__REQUEST 1__
According to the financial reporting passage, at what rate are natural gas volumes converted to barrels of oil?

The discussion and analysis included in this section is based on information available to July 30, 2004.
All amounts are stated in Canadian dollars unless otherwise noted. Where amounts and volumes are expressed on a barrel of oil equivalent ("boe") basis, natural gas volumes have been converted to barrels of oil at 6 mcf/bbl. A boe may be misleading, particularly if used in isolation. A boe conversion of 6 mcf/bbl is based on an energy equivalency conversion method primarily applicable at the burner tip and does not represent a value equivalency at the wellhead.
Management uses cash flow (before changes in non-cash working capital) to analyze operating performance and leverage. Cash flow as presented does not have any standardized meaning prescribed by Canadian GAAP and may not be comparable with the calculation of similar measures for other entities. Cash flow as presented is not intended to represent operating cash flows or operating profits for the period, nor should it be viewed as an alternative to cash flow from operating activities, net earnings or other measures of financial performance calculated in accordance with Canadian GAAP. All references to cash flow throughout this report are based on cash flow before changes in non-cash working capital.

__REQUEST 2__
In the listing, reproduce verbatim the lines from the line with "Open the µVision taskbar icon" up to and including the line with "Action: coord(94,178)".

__MATERIAL FOR THIS TASK__
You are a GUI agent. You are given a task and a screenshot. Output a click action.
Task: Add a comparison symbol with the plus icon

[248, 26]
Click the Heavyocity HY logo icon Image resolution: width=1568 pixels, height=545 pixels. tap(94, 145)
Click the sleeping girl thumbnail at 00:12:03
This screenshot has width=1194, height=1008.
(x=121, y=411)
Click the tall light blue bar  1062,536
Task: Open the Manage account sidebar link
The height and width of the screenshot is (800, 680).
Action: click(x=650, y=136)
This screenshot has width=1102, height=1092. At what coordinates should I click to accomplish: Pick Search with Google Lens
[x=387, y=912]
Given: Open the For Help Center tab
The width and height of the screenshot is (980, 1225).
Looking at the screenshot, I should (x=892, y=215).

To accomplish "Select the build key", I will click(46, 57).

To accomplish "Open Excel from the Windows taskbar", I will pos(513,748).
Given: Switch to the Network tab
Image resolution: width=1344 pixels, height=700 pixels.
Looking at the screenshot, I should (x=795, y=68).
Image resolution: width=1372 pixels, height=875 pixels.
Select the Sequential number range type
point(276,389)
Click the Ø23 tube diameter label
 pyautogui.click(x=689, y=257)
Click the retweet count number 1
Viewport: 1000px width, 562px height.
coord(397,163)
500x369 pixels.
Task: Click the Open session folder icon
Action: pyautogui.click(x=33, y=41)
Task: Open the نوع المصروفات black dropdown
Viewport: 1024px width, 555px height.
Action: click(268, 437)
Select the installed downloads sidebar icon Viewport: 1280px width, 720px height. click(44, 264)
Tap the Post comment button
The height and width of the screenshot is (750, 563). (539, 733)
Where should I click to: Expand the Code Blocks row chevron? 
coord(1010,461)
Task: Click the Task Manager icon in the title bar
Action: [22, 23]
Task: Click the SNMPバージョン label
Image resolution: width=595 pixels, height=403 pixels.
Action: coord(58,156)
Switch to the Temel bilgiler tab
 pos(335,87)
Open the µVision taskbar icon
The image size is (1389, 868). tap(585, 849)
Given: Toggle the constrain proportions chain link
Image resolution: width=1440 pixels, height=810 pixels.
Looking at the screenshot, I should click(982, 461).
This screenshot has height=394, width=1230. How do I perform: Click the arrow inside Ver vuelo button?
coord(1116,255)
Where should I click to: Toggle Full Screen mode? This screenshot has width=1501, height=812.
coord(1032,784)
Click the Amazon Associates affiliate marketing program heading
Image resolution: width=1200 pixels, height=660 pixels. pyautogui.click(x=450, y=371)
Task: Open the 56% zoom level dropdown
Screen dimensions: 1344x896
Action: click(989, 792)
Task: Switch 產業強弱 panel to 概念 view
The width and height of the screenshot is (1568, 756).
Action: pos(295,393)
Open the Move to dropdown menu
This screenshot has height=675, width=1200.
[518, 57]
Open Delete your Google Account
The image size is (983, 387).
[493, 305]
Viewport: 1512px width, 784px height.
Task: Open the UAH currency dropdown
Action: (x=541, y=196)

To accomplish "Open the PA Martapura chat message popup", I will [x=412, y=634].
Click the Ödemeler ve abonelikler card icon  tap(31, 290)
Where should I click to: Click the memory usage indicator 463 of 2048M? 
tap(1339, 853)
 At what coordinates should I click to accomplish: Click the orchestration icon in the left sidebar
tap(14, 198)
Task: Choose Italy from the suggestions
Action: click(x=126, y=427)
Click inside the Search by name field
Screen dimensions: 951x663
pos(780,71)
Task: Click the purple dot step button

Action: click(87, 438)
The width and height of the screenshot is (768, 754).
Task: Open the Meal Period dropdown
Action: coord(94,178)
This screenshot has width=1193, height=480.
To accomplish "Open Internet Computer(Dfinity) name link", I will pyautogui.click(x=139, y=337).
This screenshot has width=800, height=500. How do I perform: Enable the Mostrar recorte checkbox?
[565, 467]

__EXPECTED ANSWER 1__
6 mcf/bbl.

__EXPECTED ANSWER 2__
Open the µVision taskbar icon
The image size is (1389, 868). tap(585, 849)
Given: Toggle the constrain proportions chain link
Image resolution: width=1440 pixels, height=810 pixels.
Looking at the screenshot, I should click(982, 461).
This screenshot has height=394, width=1230. How do I perform: Click the arrow inside Ver vuelo button?
coord(1116,255)
Where should I click to: Toggle Full Screen mode? This screenshot has width=1501, height=812.
coord(1032,784)
Click the Amazon Associates affiliate marketing program heading
Image resolution: width=1200 pixels, height=660 pixels. pyautogui.click(x=450, y=371)
Task: Open the 56% zoom level dropdown
Screen dimensions: 1344x896
Action: click(989, 792)
Task: Switch 產業強弱 panel to 概念 view
The width and height of the screenshot is (1568, 756).
Action: pos(295,393)
Open the Move to dropdown menu
This screenshot has height=675, width=1200.
[518, 57]
Open Delete your Google Account
The image size is (983, 387).
[493, 305]
Viewport: 1512px width, 784px height.
Task: Open the UAH currency dropdown
Action: (x=541, y=196)

To accomplish "Open the PA Martapura chat message popup", I will [x=412, y=634].
Click the Ödemeler ve abonelikler card icon  tap(31, 290)
Where should I click to: Click the memory usage indicator 463 of 2048M? 
tap(1339, 853)
 At what coordinates should I click to accomplish: Click the orchestration icon in the left sidebar
tap(14, 198)
Task: Choose Italy from the suggestions
Action: click(x=126, y=427)
Click inside the Search by name field
Screen dimensions: 951x663
pos(780,71)
Task: Click the purple dot step button

Action: click(87, 438)
The width and height of the screenshot is (768, 754).
Task: Open the Meal Period dropdown
Action: coord(94,178)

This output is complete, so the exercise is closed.